For most sophisticated organizations – all of these folks are in the building. The challenge for the management team is to get them all in the same room and pursuing the same goals.

Delivery

Services delivered via a COE program:

  1. Value Management: Ensure that the organization invests in valuable projects and derives optimal benefit.
  2. Demand Management: Allocating resources (people, funding) across all projects in flight and monitoring spend is a critical function of COE.
  3. Execution Support: The CoE supports various lines of business during its lifetime.

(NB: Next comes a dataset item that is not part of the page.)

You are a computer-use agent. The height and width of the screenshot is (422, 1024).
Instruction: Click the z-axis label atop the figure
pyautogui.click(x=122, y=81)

This requires a provision of dedicated technical and subject matter experts, working together with operational resources from the line of business.
  4. Data management: Manage data through stages in its lifetime, from growth to maturity to a managed decline.
  5. Enablement: Provide systematic and iterative education by role, with support at every step in the form of classes and consultation.
  6. Application delivery: Delivery of business specific applications (and associated documentation) that integrate the workflow end to end, from incoming data, to output into downstream applications or dashboards.

Final Thoughts

AI is here. It is real and is already impacting major industries. This is a field where a headstart has massive implications. The best, most proven way to get that headstart, or a least ensure the organization doesn’t fall behind is to put a Center of Excellence in place. A COE provides the structure, the governance, the prioritization capabilities and the measurement mechanism to impart accountability on this, most critical of initiatives.